Alex Clarke, a junior majoring in biochemistry, has been selected to serve as a summer research scholar at Cornell University. The program will run from May 31 through July 28 and will take place at Cornell’s New York Agricultural Research Station in Geneva, New York.
The Ashland, Missouri, native will be working under Marc Fuchs, associate professor of plant pathology and plant-microbe biology at Cornell, to investigate grapevine red blotch-associated virus (GRBaV), a newly discovered virus present in grapevines. Fuchs’ team studies the transmission of this virus, working towards quicker identification and treatment.
In reference to discovering his acceptance, Clarke said, “It is a highly prestigious program at a highly prestigious school, so I was very excited.”
Antje Heese, associate professor of biochemistry and Interdisciplinary Plant Group (IPG ) faculty member, originally encouraged Clarke to consider the program. Clarke has been working in Heese’s lab in Schweitzer Hall since the fall of 2014.
“It will make him stronger on all levels,” Heese said.
Clarke agreed: “I’d love to walk away with some new lab techniques as well as having learned more about a different plant species. I would definitely love to make some connections with faculty there.”
A bright start
This is but the latest in a list of achievements from an individual whom Heese calls, “one of the star students of biochemistry.”
Clarke divides the credit for his interest in plant science between his parents and his involvement with FFA throughout his high school career. His mother, Kristi, holds a master’s degree in agronomy and his father, Andrew, is an associate professor and undergraduate advising chair in food science.
Following his arrival at the University of Missouri, Clarke found a brochure highlighting the Freshmen Research in Plant Sciences (FRIPS) program. Incoming freshmen must meet stringent academic standards, apply, and interview with different faculty mentors to find the best fit. Clarke was soon in Heese’s lab researching plant immunity to pathogens.
“It was so clear based on the interview,” Heese said. “It went extremely well, not just very well – extremely well.”
Clarke has now been working in the lab for nearly three years.
“Very quickly I realized that he had curiosity. He asked wonderful insightful questions,” Heese said. “I think he’s a great role model for the other students.”
Clarke returns the feelings towards the lab and the work he is doing. He said he believes discoveries made there could lead to major breakthroughs in agriculture such as tools that could prevent crop loss and other major industry issues.
“I feel like it could have a pretty big impact down the road,” Clarke said.
Clarke is now highlighted in the very brochure that sparked his interest in FRIPS.
After his freshman year, Clarke was awarded a Monsanto Undergraduate Research Fellowship from MU’s Office of Undergraduate Research.
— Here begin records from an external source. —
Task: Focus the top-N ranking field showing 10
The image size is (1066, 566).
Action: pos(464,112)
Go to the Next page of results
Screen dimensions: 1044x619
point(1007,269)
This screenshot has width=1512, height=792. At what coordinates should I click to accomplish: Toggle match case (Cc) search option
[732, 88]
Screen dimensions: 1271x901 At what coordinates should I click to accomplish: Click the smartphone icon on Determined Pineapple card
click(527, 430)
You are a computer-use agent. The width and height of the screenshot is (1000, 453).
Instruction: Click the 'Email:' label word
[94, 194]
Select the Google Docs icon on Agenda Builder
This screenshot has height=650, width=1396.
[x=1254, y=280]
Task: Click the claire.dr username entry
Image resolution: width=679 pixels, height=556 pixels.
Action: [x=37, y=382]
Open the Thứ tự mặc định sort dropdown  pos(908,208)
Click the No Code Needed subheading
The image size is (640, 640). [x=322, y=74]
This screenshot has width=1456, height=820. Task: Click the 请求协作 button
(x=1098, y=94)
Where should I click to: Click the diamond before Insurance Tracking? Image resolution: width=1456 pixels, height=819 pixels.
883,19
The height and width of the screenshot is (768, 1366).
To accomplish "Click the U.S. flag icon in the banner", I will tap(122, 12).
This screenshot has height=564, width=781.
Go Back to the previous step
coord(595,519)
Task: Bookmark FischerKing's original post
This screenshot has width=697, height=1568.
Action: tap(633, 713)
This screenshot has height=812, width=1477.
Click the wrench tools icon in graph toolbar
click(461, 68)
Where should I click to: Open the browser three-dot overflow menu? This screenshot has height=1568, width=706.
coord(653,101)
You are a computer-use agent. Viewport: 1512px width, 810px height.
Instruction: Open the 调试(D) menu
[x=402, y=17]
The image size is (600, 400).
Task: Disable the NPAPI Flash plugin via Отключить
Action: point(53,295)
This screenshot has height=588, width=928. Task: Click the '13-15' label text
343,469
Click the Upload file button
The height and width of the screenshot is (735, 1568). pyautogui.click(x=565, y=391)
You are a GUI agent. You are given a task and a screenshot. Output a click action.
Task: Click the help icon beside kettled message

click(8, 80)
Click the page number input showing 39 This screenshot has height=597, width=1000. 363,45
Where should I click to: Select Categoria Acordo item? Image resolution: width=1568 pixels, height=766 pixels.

This fellowship provided funding for him to continue working in Heese’s lab for the following summer and academic year.
For the summer of 2016, Clarke and Julia Brose, a junior in biochemistry, were two of 15 recipients nationwide to receive an undergraduate research fellowship from the American Society of Plant Biologists. Clarke used this fellowship to continue working in Heese’s lab. This June, Clarke, Brose and Heese will fly to Honolulu to present their findings at the society’s annual meeting.
A promising future
This spring, Clarke’s poster presentation at Life Sciences Week over his previous year’s work won first place in the molecular and cellular biology category. Clarke was also a recipient of the 2017 Award for Academic Distinction from the Office of Undergraduate Studies. He was nominated by Heese for this honor. She highlights Clarke’s ability to take and retain criticism.
“If I said something half a year ago – he remembers,” Heese said.
Clarke, along with three other biochemistry students: Brose, Amanda Blythe and Salah Daghlas, were MU’s nominees for the Goldwater Scholarship sponsored by The Barry Goldwater Scholarship and Excellence in Education Foundation.
Clarke is also a member of the Mizzou Biochemistry Club and is an undergraduate research ambassador. Through this position, he represents the office at campus events and gives presentations to groups and classes.
Clarke plans on graduating in May of 2018 and hopes to first pursue graduate school followed by working in research with an agricultural company.
Heese has high hopes for what Clarke will accomplish, “I have no doubt that if he wants to do something – he will succeed.”